Why is this new approach so important?

I have been tracking priority of selection criteria for the better part of 10 years. For many years “fit and functionality” was, by far, the top selection criterion. The Mint Jutras 2014 ERP Solution Study, and other prior year studies asked participants to prioritize individual selection criteria (Table 1) on a scale of 1 to 5. And over a period of the last 5 years, we observed a change.

Table 1: Selection Criteria

Deltek Table 1Source: Mint Jutras 2014 ERP Solution Study

While fit and functionality still had the highest percentage of participant votes for “must have/most important,” ease of use took the top spot in terms of overall priority.

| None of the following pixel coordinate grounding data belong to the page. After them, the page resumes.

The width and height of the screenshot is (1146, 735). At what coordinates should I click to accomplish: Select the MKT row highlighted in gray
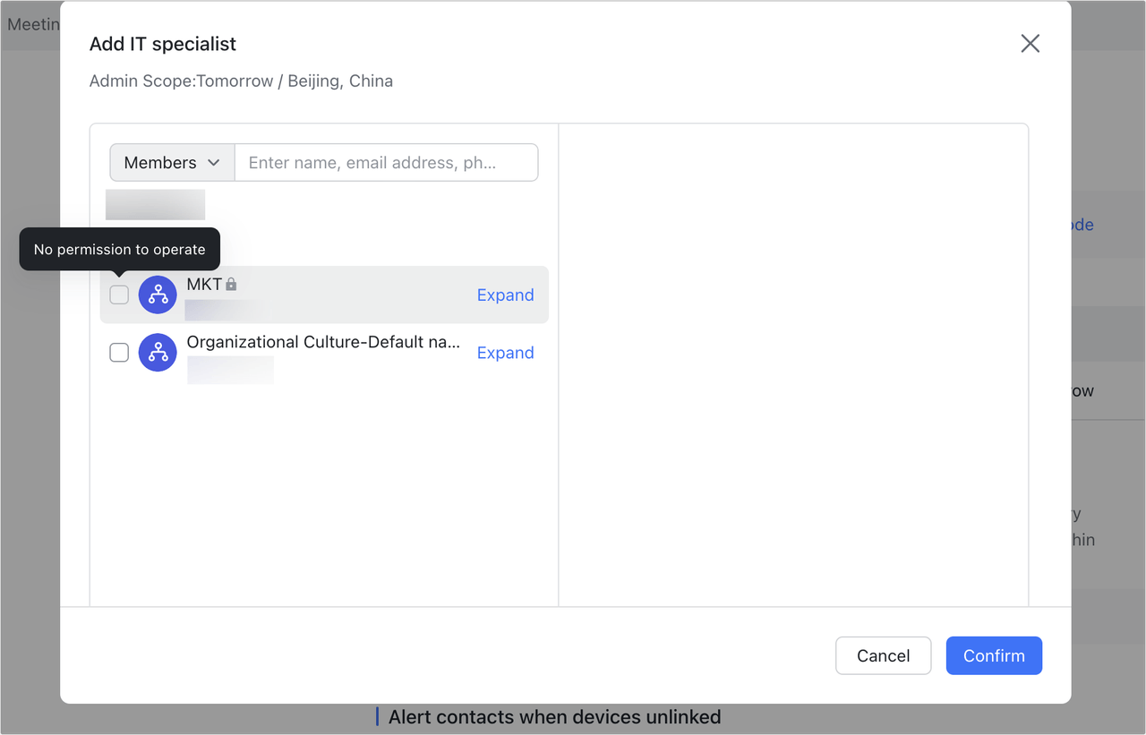(x=322, y=295)
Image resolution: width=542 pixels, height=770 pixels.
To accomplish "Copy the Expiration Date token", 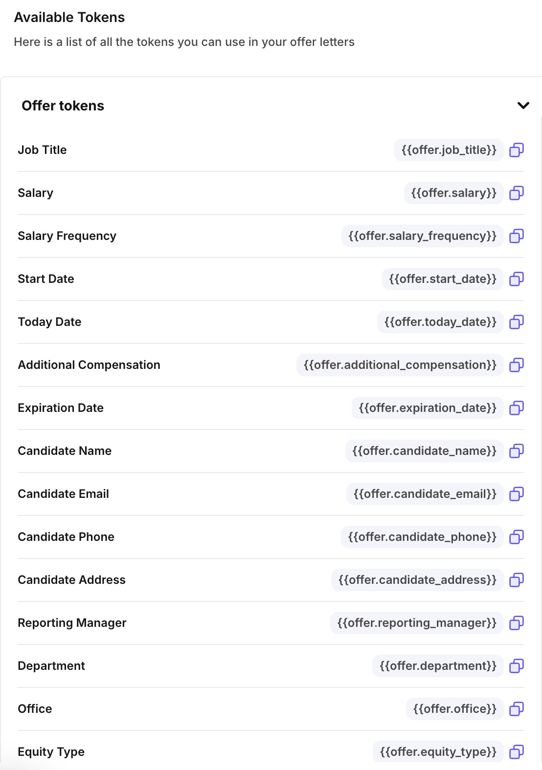I will tap(517, 408).
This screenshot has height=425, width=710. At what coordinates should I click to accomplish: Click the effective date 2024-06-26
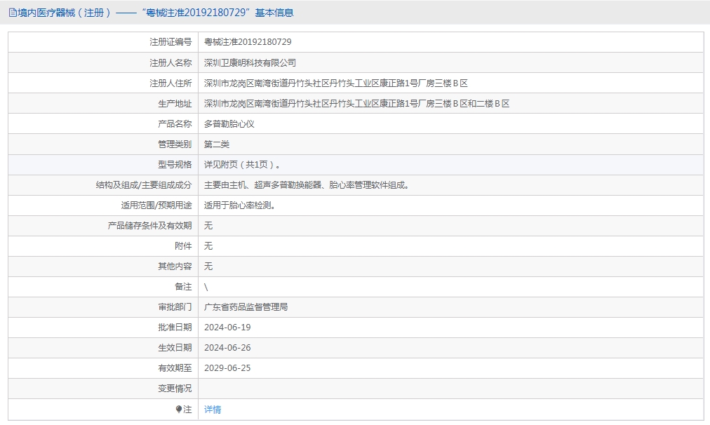[227, 348]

Having all the functionality in the world is meaningless if you can’t figure out how to use it.

But the results were so close we wondered what would be the priority if respondents had to choose. So in 2015 we changed the format of the question, again listing the different criteria, but this time consolidating to 10 criteria and forcing the participants to stack rank them from 1 (least important) to 10 (most important). We substituted some of the prior criteria for new factors which had risen in importance in prior research and replaced “ease of use” with “user experience.” The overall results are clear. The top three criteria are all related to features and functionality.

Table 2: Selection Criteria Priorities Stack Ranked from 1 to 10

Deltek table 2Source: Mint Jutras 2015 Enterprise Solution Study

User experience is still in the top half, but when forced to choose, it fell in importance. Most are not willing to sacrifice functionality for what some vendors call “beautiful software” today. But “ease of use” means different things to different people, particularly across generational boundaries.

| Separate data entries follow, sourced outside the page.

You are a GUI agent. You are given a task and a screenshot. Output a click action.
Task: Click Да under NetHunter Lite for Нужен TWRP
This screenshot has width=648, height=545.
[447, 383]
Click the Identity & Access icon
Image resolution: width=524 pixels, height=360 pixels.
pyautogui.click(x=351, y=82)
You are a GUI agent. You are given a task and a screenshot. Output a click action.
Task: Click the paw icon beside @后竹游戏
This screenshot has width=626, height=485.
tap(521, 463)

Figure 1: Defining Ease of Use by Generation (top 3 factors)

Deltek fig 1Source: Mint Jutras 2015 Enterprise Solution Study

Our survey respondents were asked to select the top three most important aspects of “ease of use.” While baby boomers and Gen Xers define it first and foremost in terms of efficiencies, millennials are far more likely to simply equate it to the visual appeal of the user interface (Figure 1). While baby boomers equate efficiency to intuitive navigation, millennials take intuitive navigation for granted. They have never used software that required a user manual. To them, a visually appealing user interface, which was at the very bottom of the priorities for baby boomers and GenXers, is most important. To their credit, while “beautiful software” is most important to ease of use, beauty is not the most important factor in selecting solutions.

There is an important lesson to be learned here. Most companies have representatives of all generations using ERP, which further validates Deltek’s efforts in re-architecting the way users engage with its products.

All told Deltek seems to be moving in the right direction to satisfy the growing requirements of project-based businesses and it is doing so much more aggressively than in the past. All goods news for customers and prospects alike.